# Task goal
All entries should be copied exactly; the pictures stay out.

── Input for this task ──

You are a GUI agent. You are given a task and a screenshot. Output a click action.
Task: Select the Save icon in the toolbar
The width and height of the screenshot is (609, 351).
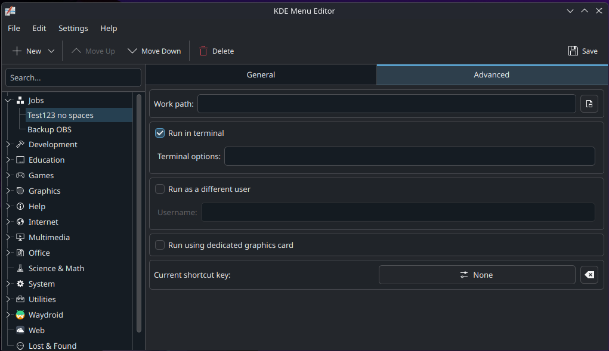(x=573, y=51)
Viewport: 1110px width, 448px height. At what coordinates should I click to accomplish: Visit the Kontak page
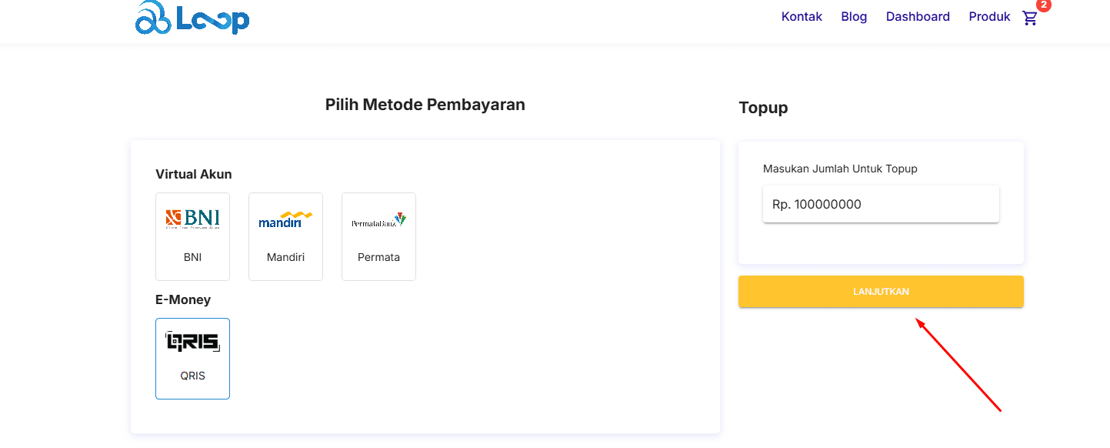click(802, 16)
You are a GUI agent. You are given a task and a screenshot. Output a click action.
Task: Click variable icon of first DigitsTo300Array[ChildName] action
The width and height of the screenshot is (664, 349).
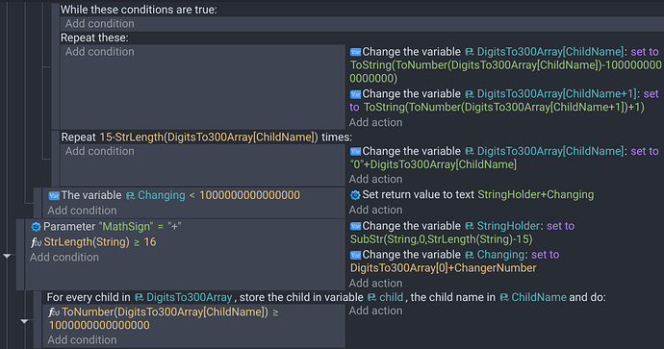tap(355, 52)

───

# Solution below
You are a GUI agent. You are given a task and a screenshot. Output a click action.
Task: Select the Save icon in the toolbar
The width and height of the screenshot is (609, 351).
(x=573, y=51)
Viewport: 1110px width, 448px height. At what coordinates should I click to accomplish: Visit the Kontak page
click(802, 16)
You are a GUI agent. You are given a task and a screenshot. Output a click action.
Task: Click variable icon of first DigitsTo300Array[ChildName] action
The width and height of the screenshot is (664, 349).
tap(355, 52)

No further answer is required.